As their name aptly implies, wood ducks such as E9 are cavity nesters that require a tree hole in which to make a nest. The woodie, also known as the Carolina duck, is unquestionably one of the most colorful birds unique to North America and Cuba. Sporting a green- and purple-hued crest flung over the back of his head like a rockabilly pompadour, the male also has bright red and white markings on his bill, a white chin patch, and a rusty speckled breast separated from his golden flanks by a scarf of black-and-white feathers. The female, more muted in color but no less impressive, has white teardrop spectacles ringing her eyes, blue iridescent feathers on her wings, and delicate tawny and white checkering on her breast. During spring in the hardwood forests throughout their range, one might be lucky enough to happen upon a flutter of wood ducks, males and females, whistling and whirling frantically among the trees, echoing their plaintive “oo-eek oo-eek” refrain.
Woodies’ peculiar habit of nesting in a tree was part of the reason for their decline in the 1800s (they were also extensively hunted for their dazzling feathers and delectable meat). Timber harvesting and agricultural expansion resulted in the loss of mature trees, and the availability of natural nest sites severely declined. Even in a healthy mature forest, cavities large enough to host a 600-gram female and an almost equal mass of eggs are likely at a premium. One challenge that hens may avoid through brood parasitism is the inability to find an available nesting spot. Faced with the task of finding a vacant nest site, wood ducks may circumvent this limitation by using someone else’s.

ACTIVITIES:
1/ Do these statements agree with the wood duck text? Answer yes or no for each, and quote the words of the text that settle it.
(a) The wood duck is also called the Carolina duck.
(b) The female is more brightly colored than the male.
(c) In the 1800s, wood ducks were hunted only for their meat.
2/ Continue the wood duck text from the point where it stops.

PROVIDED DATA:

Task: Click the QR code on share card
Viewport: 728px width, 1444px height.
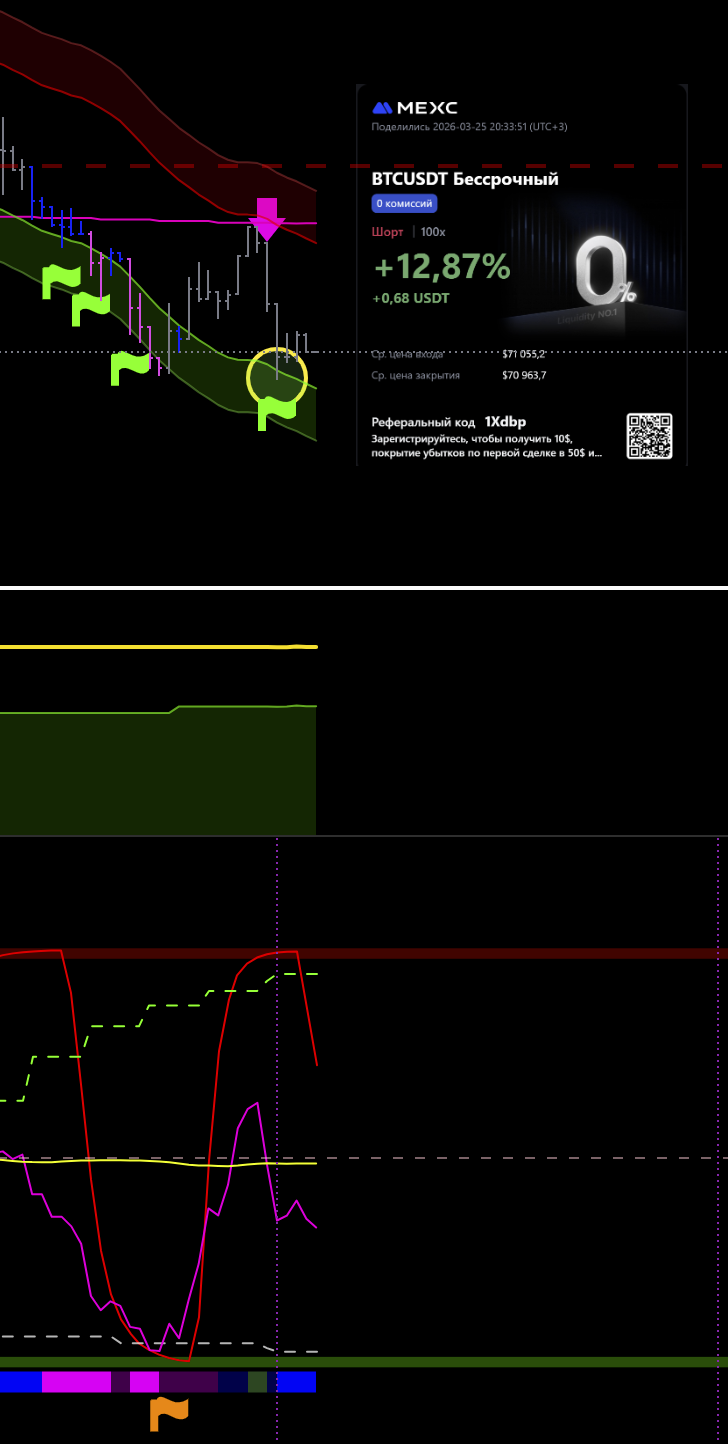Action: click(x=649, y=436)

RESPONSES IN ORDER:
1/
(a) Yes: "also known as the Carolina duck"
(b) No: "The female, more muted in color but no less impressive"
(c) No: "they were also extensively hunted for their dazzling feathers and delectable meat"

2/
Wood ducks’ notoriety for laying eggs in one another's nests made them an ideal study animal for exploring questions about this behavior and its evolution. But we couldn’t get details such as those we collected about E9 until recently. Questions that long seemed unanswerable about where the birds go and which eggs end up where can now be explored. After more than 30 years studying brood parasitism in ducks, we’ve finally been able to get some answers, thanks to advances in radio-tracking tags, videography, and genetics. We’ve found a complex social network of wood ducks that we are still unraveling, one that defies single explanations for nest parasitism but instead shows that this behavior offers females flexibility to adjust their reproductive investments in the face of changing conditions.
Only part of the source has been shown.